Zum Inhalt springen Zum Navigationsmenü springen
9. September 2025  (aktualisiert am 22. Juni 2026)

Lineare und degressive Abschreibung: Das sind die Unterschiede

von  textbroker | 7 Min. Lesezeit | #Abschreibung  #linear  #degressiv  #Wirtschaftsgüter  #Steuer 
Jetzt im Audioformat verfügbar!

Bei der Anschaffung von Wirtschaftsgütern mit einem Wert von mindestens 800 Euro netto erfolgt der steuerliche Abzug nicht sofort, sondern per Abschreibung über mehrere Jahre verteilt. Dabei gibt es zwei Varianten: die lineare und die degressive Abschreibung. Wo die Unterschiede liegen und welche Variante Unternehmen wann anwenden können, thematisiert dieser Beitrag.

Die Berechnung der linearen Abschreibung

Die lineare Abschreibung ist die übliche Herangehensweise, wenn es darum geht, Anlagegüter steuermindernd geltend zu machen. Bei der linearen Abschreibung erfolgt die Wertminderung zu gleichen Teilen über den gesamten Verlauf der Nutzungsdauer. Über welchen Zeitraum die Abschreibung verteilt ist, geht aus den AfA-Tabellen hervor. Die Abkürzung AfA steht für „Absetzung für Abnutzung“. Herausgegeben werden die AfA-Tabellen vom Bundesfinanzministerium.

Die Formel ist bei der linearen Abschreibung simpel. Sie lautet: 100 Prozent der Anschaffungskosten geteilt durch die Nutzungsdauer. Ist die Nutzungsdauer eines Wirtschaftsguts durch die AfA-Tabelle auf zehn Jahre festgelegt, dann erfolgt dementsprechend eine jährliche Abschreibung in Höhe von zehn Prozent des ursprünglichen Anschaffungswerts.

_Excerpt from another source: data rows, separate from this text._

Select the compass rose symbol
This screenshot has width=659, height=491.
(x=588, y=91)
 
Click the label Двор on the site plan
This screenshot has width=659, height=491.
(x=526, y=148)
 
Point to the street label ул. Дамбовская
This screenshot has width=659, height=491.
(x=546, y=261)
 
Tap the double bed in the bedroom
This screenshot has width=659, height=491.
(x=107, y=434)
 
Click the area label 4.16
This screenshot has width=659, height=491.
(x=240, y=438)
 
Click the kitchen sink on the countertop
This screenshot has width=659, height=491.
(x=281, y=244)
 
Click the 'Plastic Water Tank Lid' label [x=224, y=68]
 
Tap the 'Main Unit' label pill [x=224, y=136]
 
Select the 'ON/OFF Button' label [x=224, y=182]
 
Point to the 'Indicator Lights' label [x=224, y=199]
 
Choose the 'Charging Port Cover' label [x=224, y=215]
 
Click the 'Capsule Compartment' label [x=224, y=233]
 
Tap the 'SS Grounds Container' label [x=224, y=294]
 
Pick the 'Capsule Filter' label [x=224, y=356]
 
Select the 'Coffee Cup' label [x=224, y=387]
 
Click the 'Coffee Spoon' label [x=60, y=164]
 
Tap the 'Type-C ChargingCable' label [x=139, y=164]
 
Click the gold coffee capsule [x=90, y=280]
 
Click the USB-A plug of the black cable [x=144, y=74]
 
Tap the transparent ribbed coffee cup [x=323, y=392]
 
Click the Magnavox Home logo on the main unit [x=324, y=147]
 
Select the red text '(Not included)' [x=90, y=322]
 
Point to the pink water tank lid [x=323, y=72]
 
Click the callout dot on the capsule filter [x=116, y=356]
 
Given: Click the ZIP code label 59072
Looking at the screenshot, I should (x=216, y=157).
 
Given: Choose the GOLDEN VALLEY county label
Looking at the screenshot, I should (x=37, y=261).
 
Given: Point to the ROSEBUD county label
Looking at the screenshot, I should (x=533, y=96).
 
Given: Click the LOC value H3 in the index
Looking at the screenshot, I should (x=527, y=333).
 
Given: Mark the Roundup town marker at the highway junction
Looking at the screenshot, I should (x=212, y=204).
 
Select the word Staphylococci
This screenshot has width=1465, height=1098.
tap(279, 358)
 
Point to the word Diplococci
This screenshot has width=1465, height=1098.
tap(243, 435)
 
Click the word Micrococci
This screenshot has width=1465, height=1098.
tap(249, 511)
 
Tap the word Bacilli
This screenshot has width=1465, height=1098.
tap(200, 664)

Formel für lineare Abschreibungen: Anschaffungskosten ÷ Nutzungsdauer = jährlicher Abschreibungsbetrag, Beispiel: 10 Jahre Nutzungsdauer → 10 % Abschreibung pro Jahr.

Entscheidend bei der Abschreibung ist das genaue Anschaffungsdatum. So wird die jährliche Abschreibung in monatlichen Teilen in der Buchführung eingetragen. Erwirbt ein Unternehmen ein Wirtschaftsgut also im Januar, dann erfolgt die volle Abschreibung im ersten Jahr. Wird die Investition hingegen erst im November getätigt, dann beträgt die Abschreibung für dieses Jahr nur ein Sechstel der jährlichen Abschreibung, entsprechend also zwei Monate.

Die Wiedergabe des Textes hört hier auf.